Word and element locating records:
━━━━

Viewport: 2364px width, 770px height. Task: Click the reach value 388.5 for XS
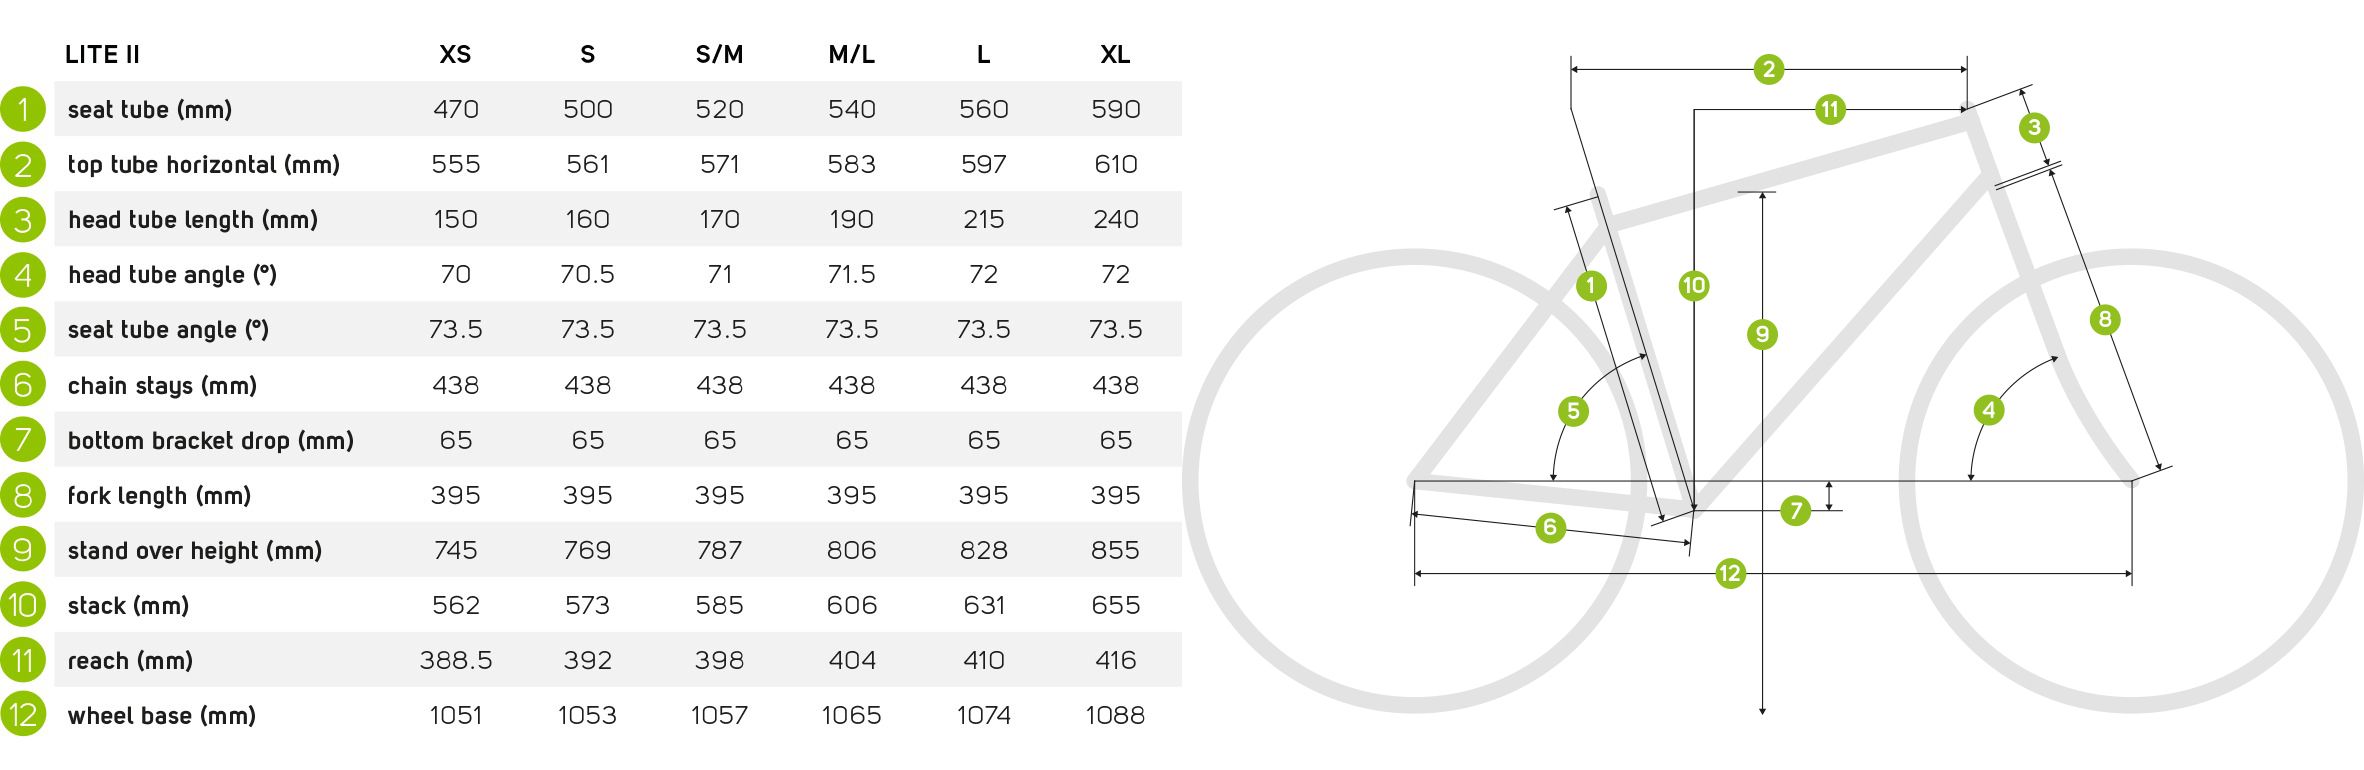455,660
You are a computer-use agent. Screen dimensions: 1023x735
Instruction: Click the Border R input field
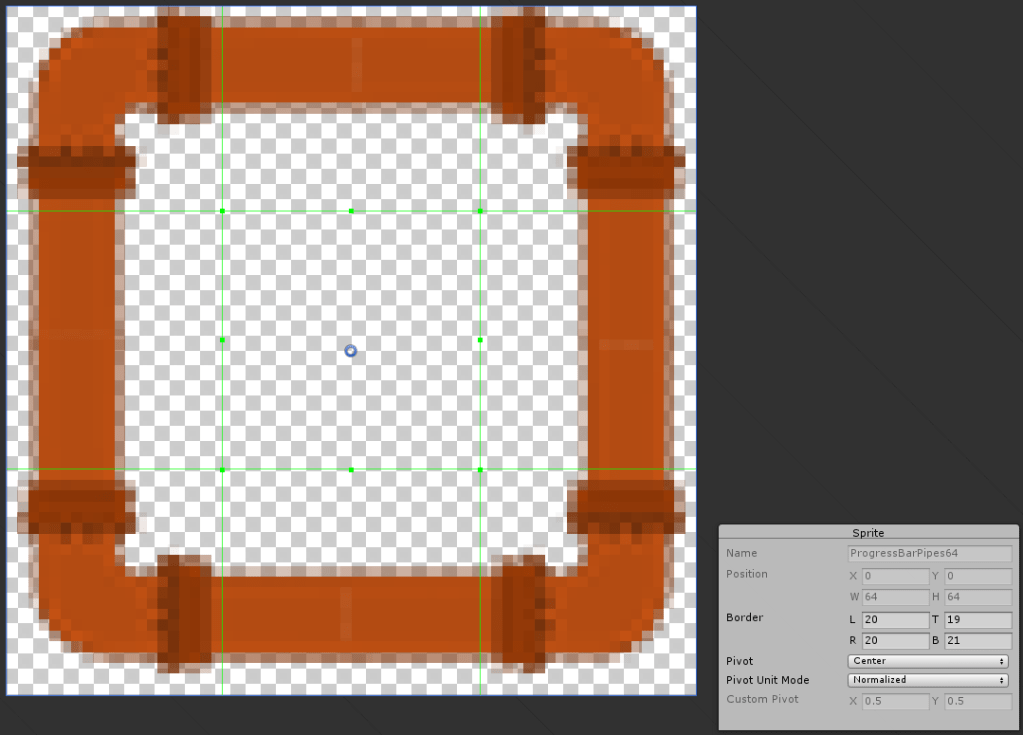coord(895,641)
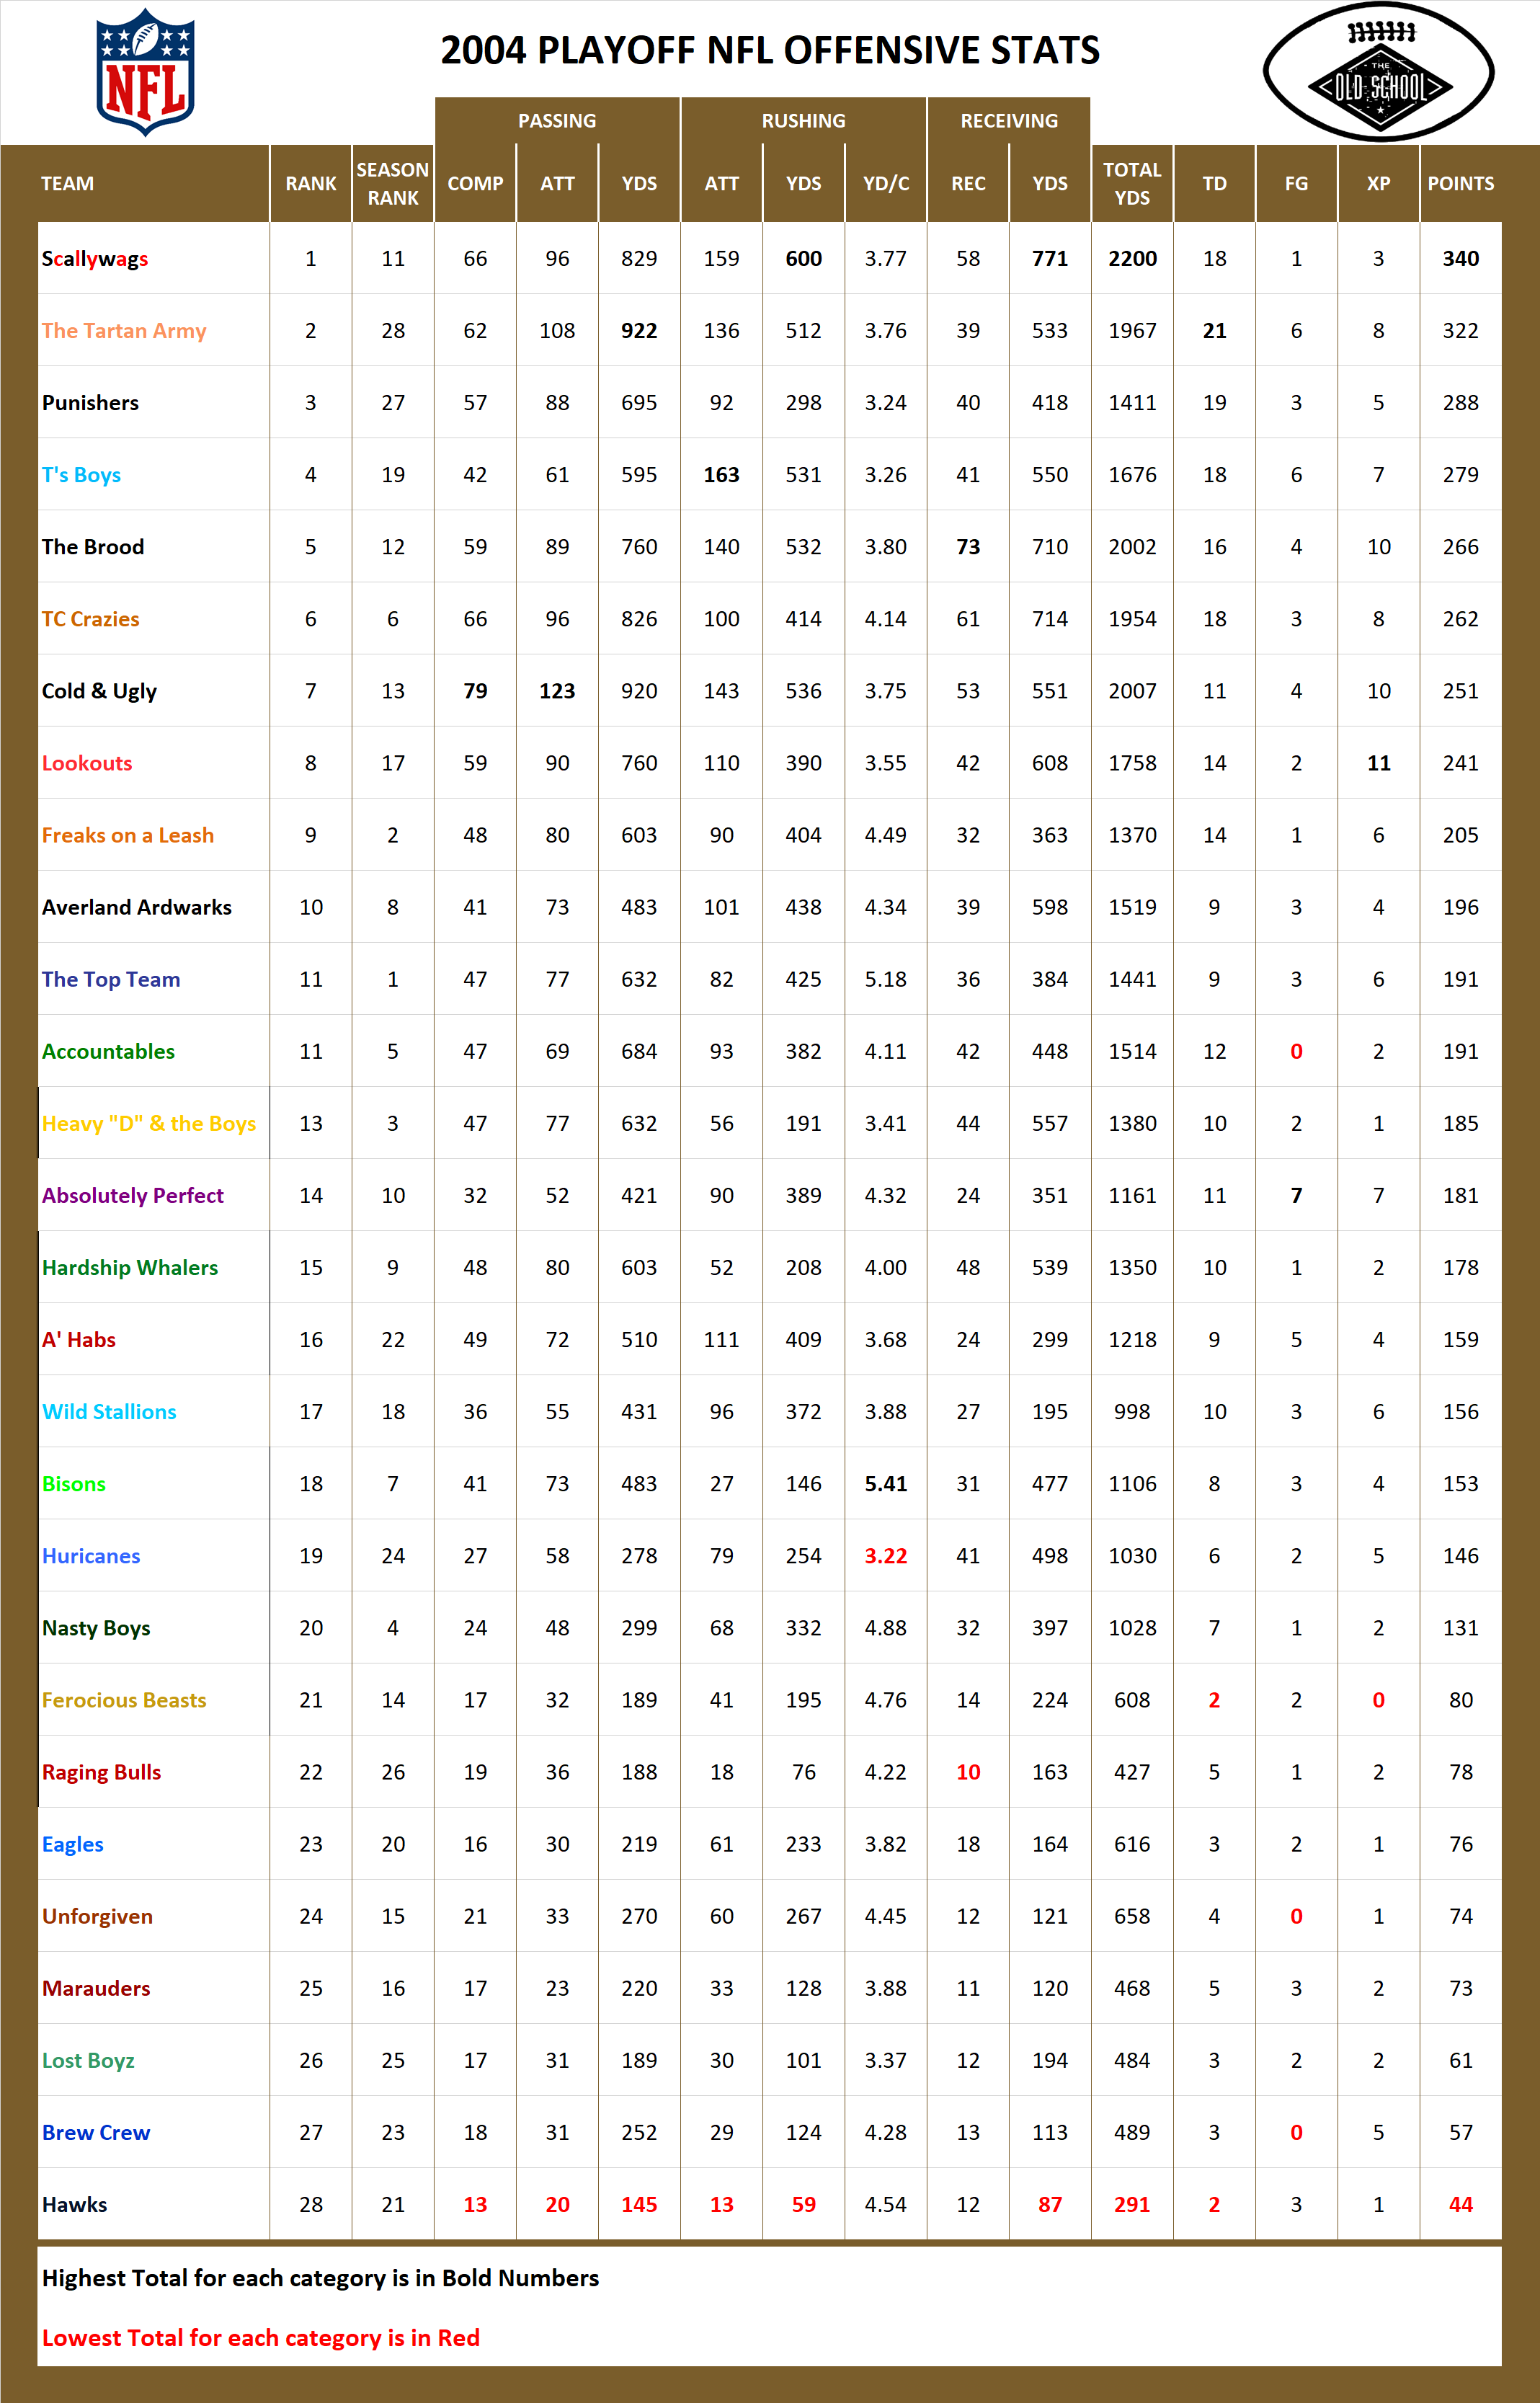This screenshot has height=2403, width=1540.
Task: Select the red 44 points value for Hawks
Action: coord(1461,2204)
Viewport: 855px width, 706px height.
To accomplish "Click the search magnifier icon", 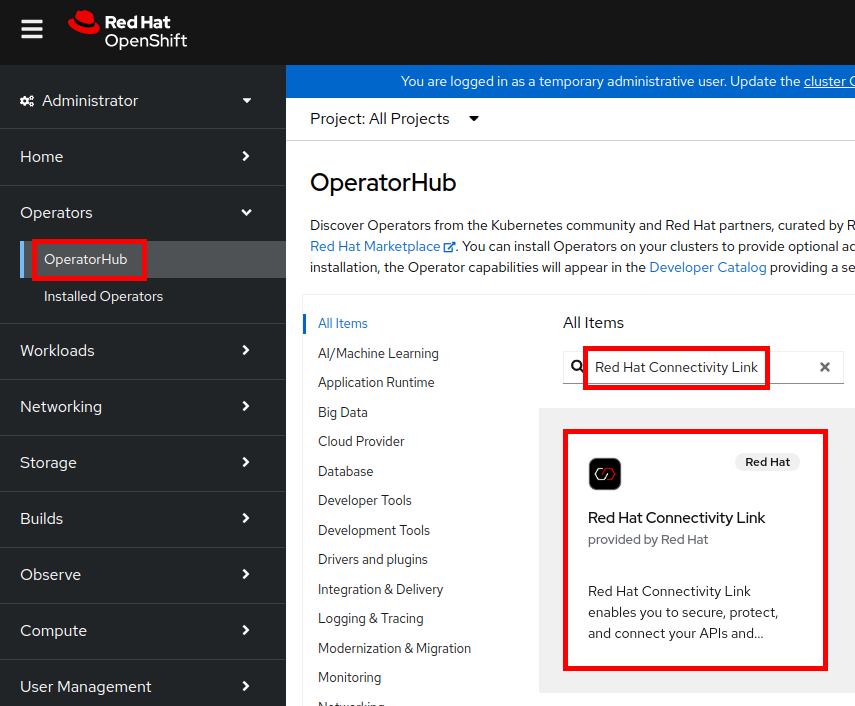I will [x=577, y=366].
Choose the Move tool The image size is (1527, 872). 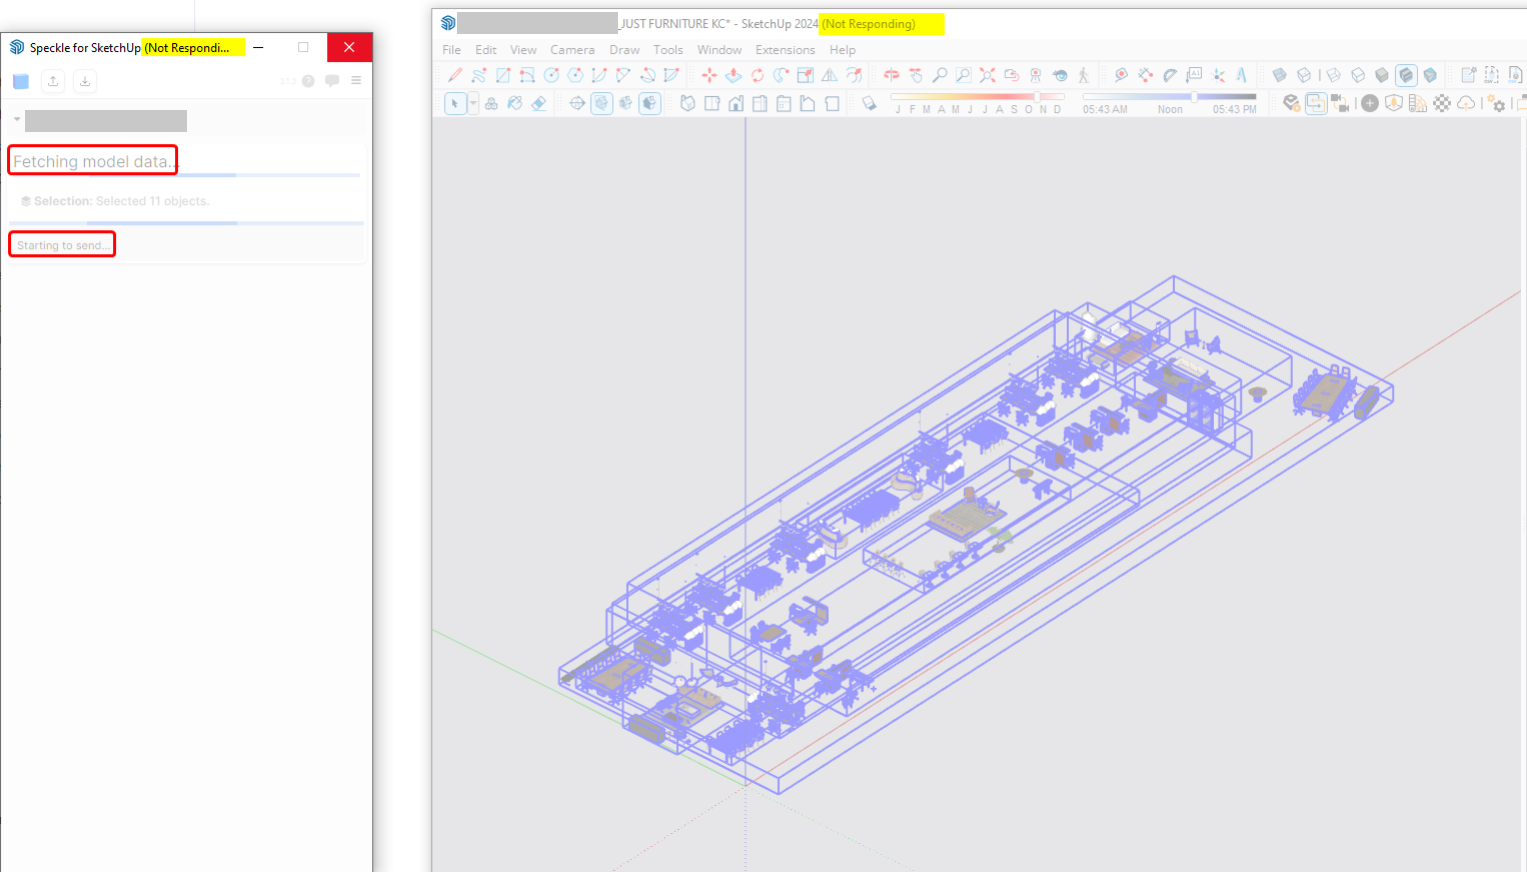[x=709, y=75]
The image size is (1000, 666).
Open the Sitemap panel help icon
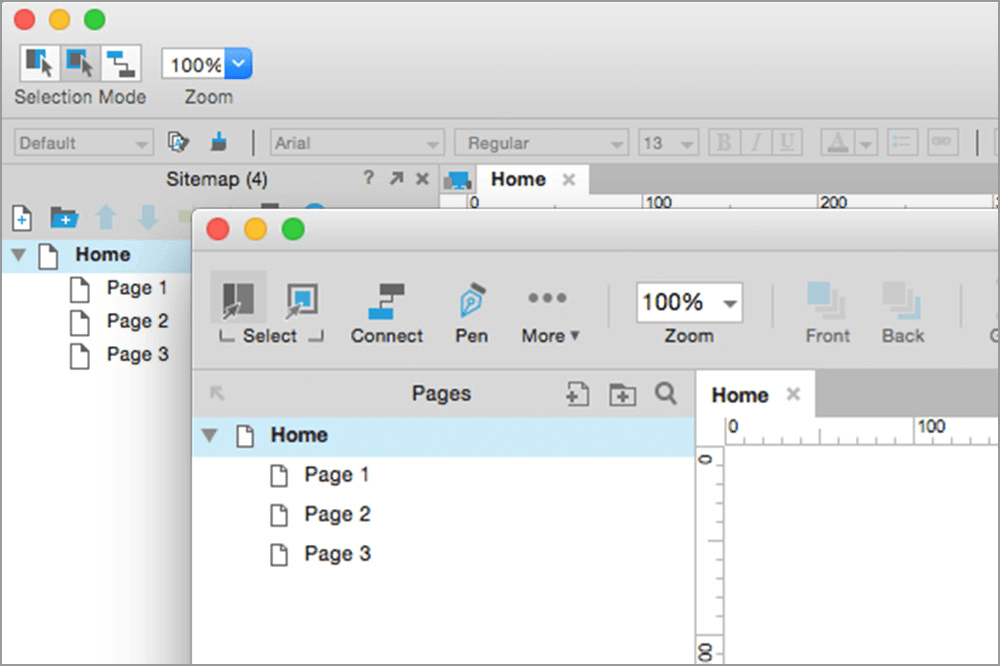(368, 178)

━━━━

* Directions: Rewrite the records from the start through the line containing "Action: coord(1461,2204)", inclusive, with "input field" replaced by "text box" and everything else unchanged. Leave the pictures out of your answer.

* Result of this exercise:
Viewport: 2364px width, 770px height. Task: Click the reach value 388.5 for XS
455,660
You are a computer-use agent. Screen dimensions: 1023x735
Instruction: Click the Border R text box
coord(895,641)
This screenshot has height=2403, width=1540.
Task: Select the red 44 points value for Hawks
Action: coord(1461,2204)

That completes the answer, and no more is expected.